Materials and methods

Results

Seventy-two cats were identified to have undergone both thoracic CT and bronchoscopy in the selected time period, 24 of which were reported to have no thoracic disease. Four cats identified to have normal thoracic CT scans on the basis of their clinical records were excluded following initial image review; two were noted to have mass lesions in the caudal cervical region, one had a mass at the thoracic inlet and one had diffuse lesions consistent with inflammatory nodules affecting the cutaneous and subcutaneous tissues. Therefore, 20 cats met the study criteria, including 15 domestic shorthairs, two domestic longhairs, and one each of Persian, Russian Blue and Egyptian Mau breeds. Age and weight values were normally distributed. Ages ranged from 1.75 to 21 years (mean age 7.5 years). Weights ranged from 2.81 to 5.70 kg (mean 4.31 kg). The sex distribution was as follows: 12 female neutered, seven male neutered and one male entire. Pre- and post-contrast studies of the thorax were available in 15/20 cats; three cats only had pre-contrast studies performed, with the remaining two only having post-contrast studies. The final clinical diagnoses were as follows (in descending order of frequency): inflammatory rhinitis (n = 5), skeletal injuries secondary to trauma (n= 3), endocrine disease (hyperaldosteronism, hyperthyroidism) (n = 2), nasal polyp (n = 1), maxillary neoplasia (n = 1), chronic ureteral obstruction (n = 1), chronic kidney disease (n = 1), inflammatory enteropathy (n = 1), intracranial meningioma (n = 1), lack of recurrence/metastasis from previous inguinal haemangiosarcoma (n = 1), idiopathic hypercalcaemia (n = 1), pure red cell aplasia (n = 1) and Heinz body anaemia of unknown origin (n = 1). No patients were identified to have significant abdominal pathology that would be expected to affect the sternal and cranial mediastinal lymph nodes, and patients with pathology in the head were not identified to have significant cervical lymphadenopathy.

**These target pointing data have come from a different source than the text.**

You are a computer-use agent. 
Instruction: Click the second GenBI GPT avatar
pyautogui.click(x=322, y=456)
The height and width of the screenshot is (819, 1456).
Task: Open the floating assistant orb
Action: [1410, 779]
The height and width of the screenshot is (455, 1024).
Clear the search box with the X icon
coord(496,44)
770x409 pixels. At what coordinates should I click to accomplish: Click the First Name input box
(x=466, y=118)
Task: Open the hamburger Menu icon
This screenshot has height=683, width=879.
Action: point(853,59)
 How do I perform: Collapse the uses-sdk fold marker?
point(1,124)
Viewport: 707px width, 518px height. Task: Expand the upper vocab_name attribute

A total of 78 intrathoracic lymph nodes were identified, consisting of 32 sternal, 19 cranial mediastinal and 27 tracheobronchial nodes, with one or more nodes identified at each of these locations in 19/20, 14/20 and 15/20 cats, respectively. No lymph nodes were identified in the dorsal thoracic (aortic and intercostal) lymph centre, and no xiphoid, phrenic or pulmonary nodes were visualised. In the three cases where no post-contrast images were available, two cats had no visible cranial mediastinal lymph nodes and two had no visible tracheobronchial lymph nodes. Information regarding the nodal number and size at each location are displayed in Tables 1 and 2.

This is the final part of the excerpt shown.